Make sure subprocess/process/thread/dask can create a runner instance #816

Delaunay · 2022-03-01T18:37:25Z

Hi there! Thank you for contributing. Feel free to use this pull request template; It helps us reviewing your work at its true value.

Please remove the instructions in italics before posting the pull request :).

Description

Describe what is the purpose of this pull request and why it should be integrated to the repository.
When your changes modify the current behavior, explain why your solution is better.

If it solves a GitHub issue, be sure to link it.

Changes

Give an overview of the suggested solution.

Checklist

This is simply a reminder of what we are going to look for before merging your code.

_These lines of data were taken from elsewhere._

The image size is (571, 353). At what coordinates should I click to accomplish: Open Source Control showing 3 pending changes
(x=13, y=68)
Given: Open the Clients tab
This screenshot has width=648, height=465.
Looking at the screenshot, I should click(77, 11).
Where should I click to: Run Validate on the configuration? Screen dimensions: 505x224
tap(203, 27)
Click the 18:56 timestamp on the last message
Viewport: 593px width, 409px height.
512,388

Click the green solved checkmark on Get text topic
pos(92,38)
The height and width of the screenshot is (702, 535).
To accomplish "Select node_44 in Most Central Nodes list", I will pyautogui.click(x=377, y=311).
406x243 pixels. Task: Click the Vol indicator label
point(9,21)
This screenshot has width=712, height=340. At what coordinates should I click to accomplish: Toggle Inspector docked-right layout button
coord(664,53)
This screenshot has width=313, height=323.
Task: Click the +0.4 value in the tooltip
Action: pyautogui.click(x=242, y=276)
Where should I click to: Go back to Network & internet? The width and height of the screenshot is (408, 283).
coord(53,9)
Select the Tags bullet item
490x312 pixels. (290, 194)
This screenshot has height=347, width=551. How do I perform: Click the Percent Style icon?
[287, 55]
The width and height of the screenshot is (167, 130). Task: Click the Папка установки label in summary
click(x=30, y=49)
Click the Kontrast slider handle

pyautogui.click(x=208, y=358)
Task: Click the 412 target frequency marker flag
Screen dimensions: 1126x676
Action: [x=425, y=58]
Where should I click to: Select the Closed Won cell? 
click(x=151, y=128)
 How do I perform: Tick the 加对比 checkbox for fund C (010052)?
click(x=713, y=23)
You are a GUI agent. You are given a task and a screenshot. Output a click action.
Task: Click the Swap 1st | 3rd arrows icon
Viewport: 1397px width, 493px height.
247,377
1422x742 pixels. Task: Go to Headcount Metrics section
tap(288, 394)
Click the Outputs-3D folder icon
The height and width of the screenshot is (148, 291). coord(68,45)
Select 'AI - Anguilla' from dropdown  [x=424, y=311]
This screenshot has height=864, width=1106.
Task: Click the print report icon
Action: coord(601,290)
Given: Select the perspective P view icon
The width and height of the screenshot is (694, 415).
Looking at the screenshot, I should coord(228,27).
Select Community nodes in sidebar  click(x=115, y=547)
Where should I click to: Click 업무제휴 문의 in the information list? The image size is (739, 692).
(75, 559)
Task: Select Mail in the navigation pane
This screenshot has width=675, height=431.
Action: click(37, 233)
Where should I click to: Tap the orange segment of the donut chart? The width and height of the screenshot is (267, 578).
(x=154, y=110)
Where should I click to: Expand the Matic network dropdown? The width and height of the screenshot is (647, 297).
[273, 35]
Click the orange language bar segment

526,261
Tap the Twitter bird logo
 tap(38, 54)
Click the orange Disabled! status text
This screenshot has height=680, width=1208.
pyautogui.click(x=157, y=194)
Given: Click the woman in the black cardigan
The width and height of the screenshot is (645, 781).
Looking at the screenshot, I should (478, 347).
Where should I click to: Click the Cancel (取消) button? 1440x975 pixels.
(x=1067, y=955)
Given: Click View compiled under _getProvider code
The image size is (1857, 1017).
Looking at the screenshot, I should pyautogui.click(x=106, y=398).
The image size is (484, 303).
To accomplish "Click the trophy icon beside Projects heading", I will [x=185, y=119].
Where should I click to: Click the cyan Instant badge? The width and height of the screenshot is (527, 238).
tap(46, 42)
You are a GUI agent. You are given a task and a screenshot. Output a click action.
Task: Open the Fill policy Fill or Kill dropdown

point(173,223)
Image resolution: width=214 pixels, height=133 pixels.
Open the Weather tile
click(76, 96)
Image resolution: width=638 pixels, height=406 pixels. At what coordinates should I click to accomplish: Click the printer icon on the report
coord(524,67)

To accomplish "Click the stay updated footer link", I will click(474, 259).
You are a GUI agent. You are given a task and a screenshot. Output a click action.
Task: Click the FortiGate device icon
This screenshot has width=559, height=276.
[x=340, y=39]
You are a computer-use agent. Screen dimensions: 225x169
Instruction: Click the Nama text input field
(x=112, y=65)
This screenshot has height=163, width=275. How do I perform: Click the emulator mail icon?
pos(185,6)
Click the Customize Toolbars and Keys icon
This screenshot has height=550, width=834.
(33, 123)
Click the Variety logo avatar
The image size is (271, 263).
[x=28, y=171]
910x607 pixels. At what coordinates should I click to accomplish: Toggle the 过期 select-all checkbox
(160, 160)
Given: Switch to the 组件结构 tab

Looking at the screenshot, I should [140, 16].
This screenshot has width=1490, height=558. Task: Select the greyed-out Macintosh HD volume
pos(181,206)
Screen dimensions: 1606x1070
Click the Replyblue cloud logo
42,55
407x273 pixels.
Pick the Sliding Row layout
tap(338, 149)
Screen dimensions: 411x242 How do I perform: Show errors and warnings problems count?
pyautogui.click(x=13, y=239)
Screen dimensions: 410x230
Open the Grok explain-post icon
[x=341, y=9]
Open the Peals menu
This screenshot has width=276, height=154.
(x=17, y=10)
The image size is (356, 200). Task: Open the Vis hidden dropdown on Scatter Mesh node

Add an x in the boxes that apply.
If you're unsure about any of them, don't hesitate to ask. We're here to help!
You can also fill these out after creating the PR if it's a work in progress (be sure to publish the PR as a draft then)

Tests

I added corresponding tests for bug fixes and new features. If possible, the tests fail without the changes
All new and existing tests are passing ($ tox -e py38; replace 38 by your Python version if necessary)

Documentation

I have updated the relevant documentation related to my changes

Quality

I have read the CONTRIBUTING doc
My commits messages follow this format
My code follows the style guidelines ($ tox -e lint)

Further comments

Please include any additional information or comment that you feel will be helpful to the review of this pull request.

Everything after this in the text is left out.